If the received power is low (RxPower Low), it indicates that the signal received by the local end is too low, and the port may not be UP or the packets may be discarded after receiving the UP. In this case, first check whether the transmission distance is too long and exceeds the optical module. The transmission distance, and then check the link, such as whether the optical module, optical fiber is damaged, whether the single-mode multi-mode fiber is used incorrectly, whether the quality of the splice connection is reliable, and whether the transmit power of the opposite optical module is too low.
 
If the received power is high (RxPower High), it means that the signal received by the local end is too high. The possible reason is that the optical module is a long-distance optical module, and the actual transmission distance is too short, resulting in no signal attenuation. Increase optical attenuation to protect the optical module.
 
If the transmit power is low (TxPower Low), the signal sent by the optical module is not good, which may cause the receiving power of the peer end to be low, which may cause the port not to be UP or the packet transmission and reception to be discarded after the UP. The possible reason is that the optical port of the optical module is polluted.
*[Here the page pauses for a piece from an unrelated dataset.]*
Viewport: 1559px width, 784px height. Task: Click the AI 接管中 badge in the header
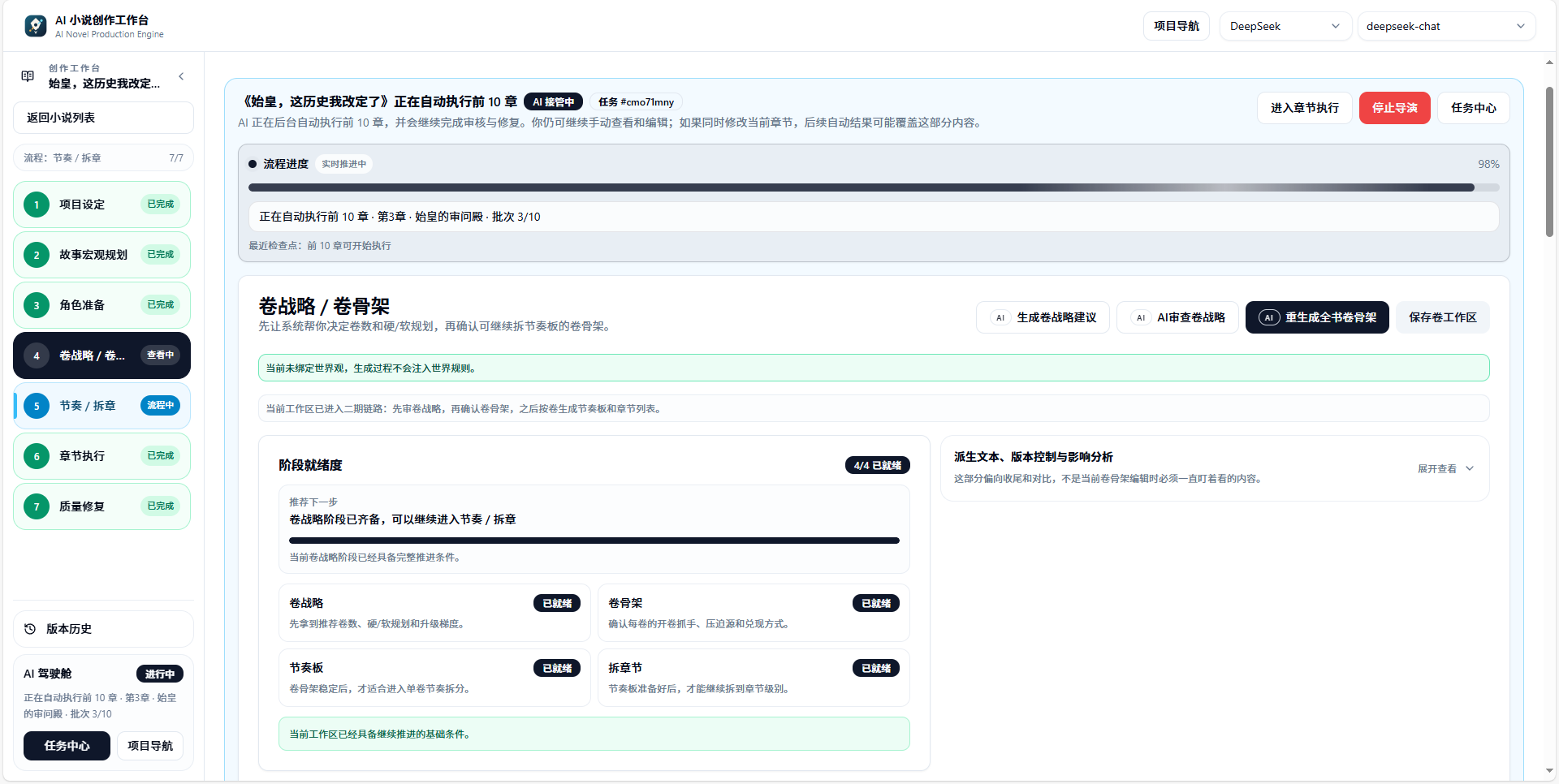click(x=555, y=101)
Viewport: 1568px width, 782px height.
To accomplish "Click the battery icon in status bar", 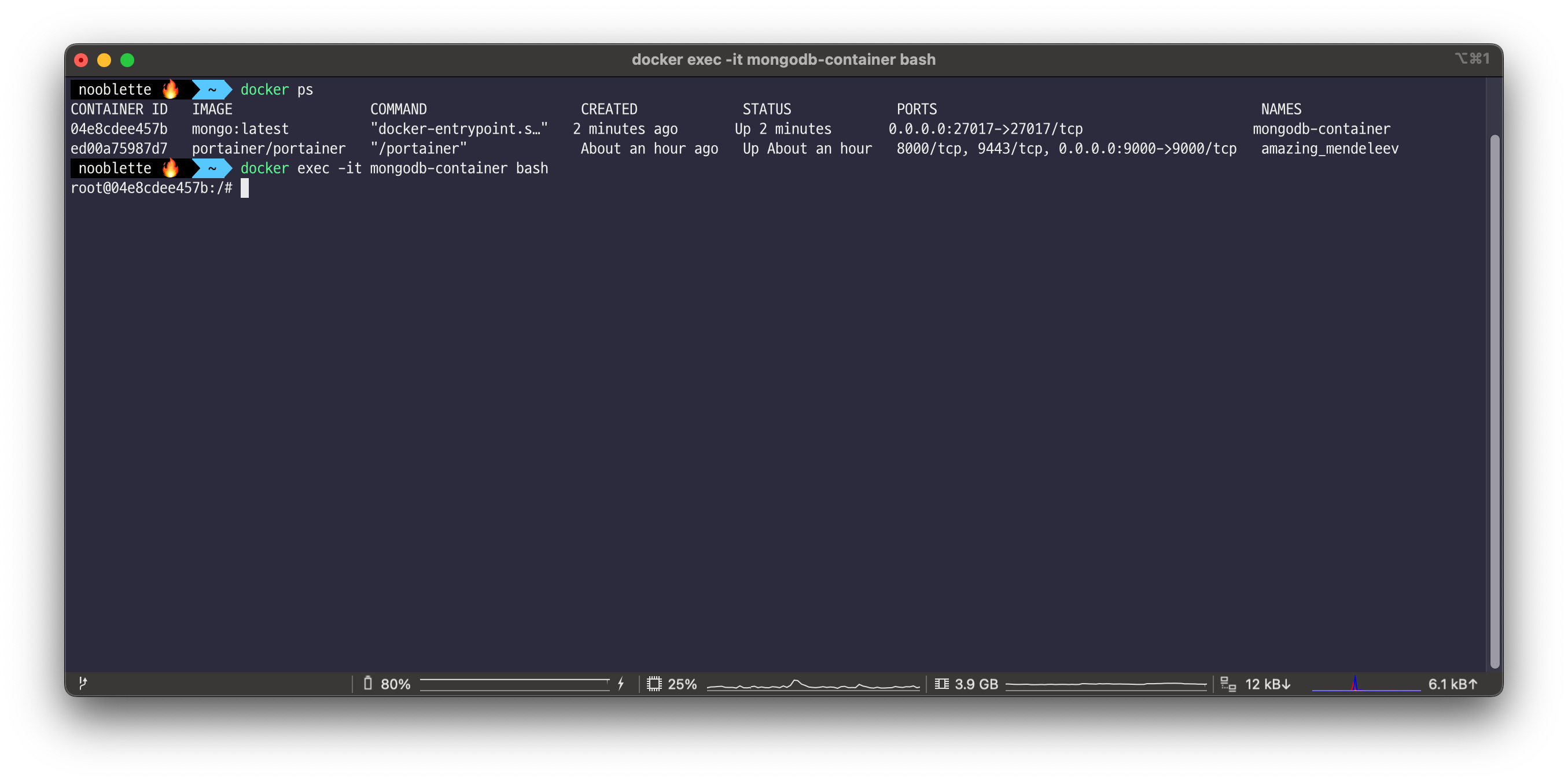I will [x=367, y=684].
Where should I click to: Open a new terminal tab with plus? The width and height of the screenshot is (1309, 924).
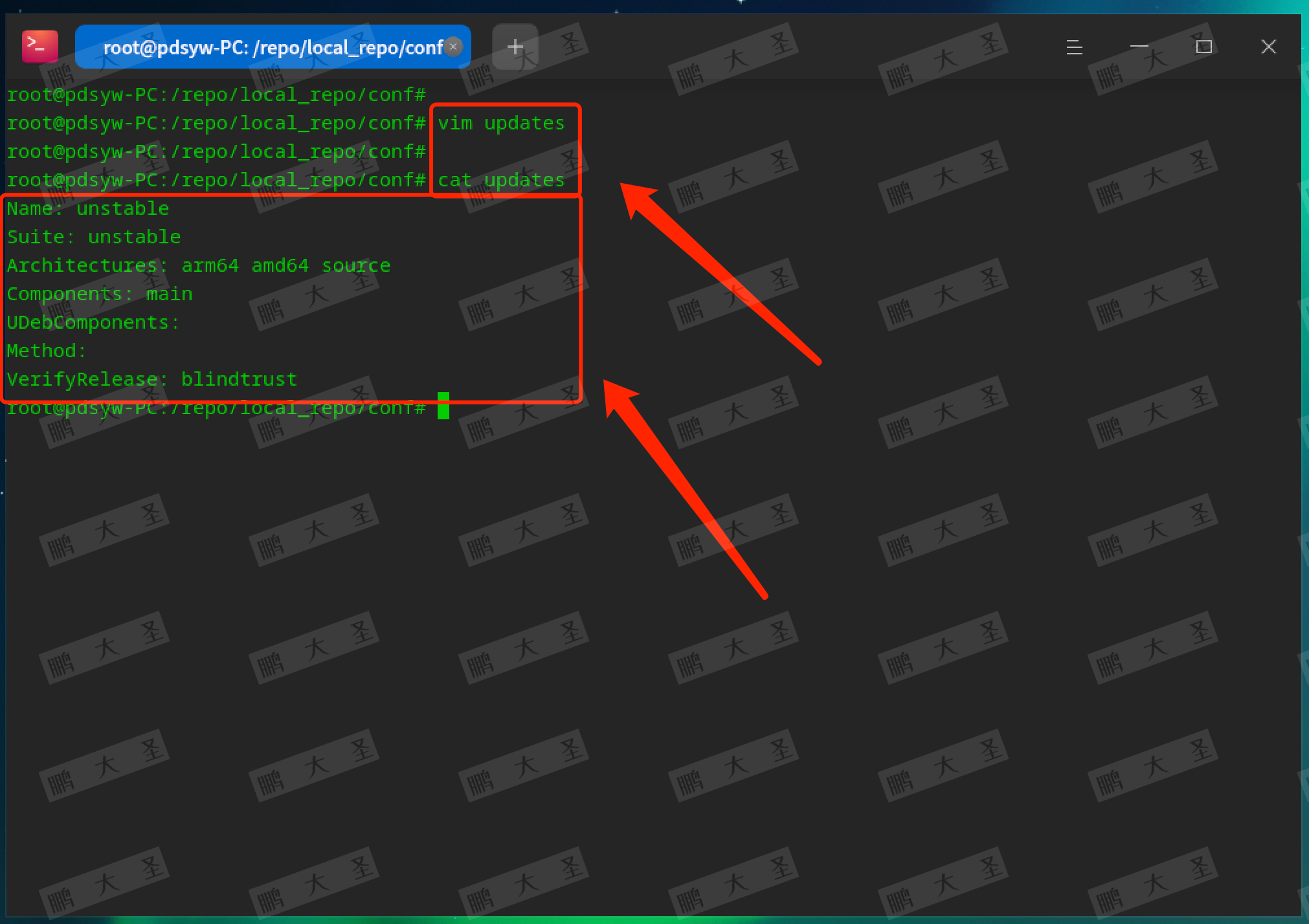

If there is too much dust accumulation, please clean the optical module with a cotton swab, and then test whether the luminous power of the optical port returns to normal.
 
If the transmit power is high (TxPower High), it means that the optical module sends a signal that is too strong, which may cause the receiving power of the peer end to be high, which may cause the peer optical module to burn out due to the continuously high receiving power. The possible cause is the local end optical module. Failure, it is recommended to replace the optical module.
 
Therefore, after the optical module is plugged in and connected to the port, the alarm information about the transmitted or received optical power must be checked to avoid traffic or optical modules being abnormal due to low or high power.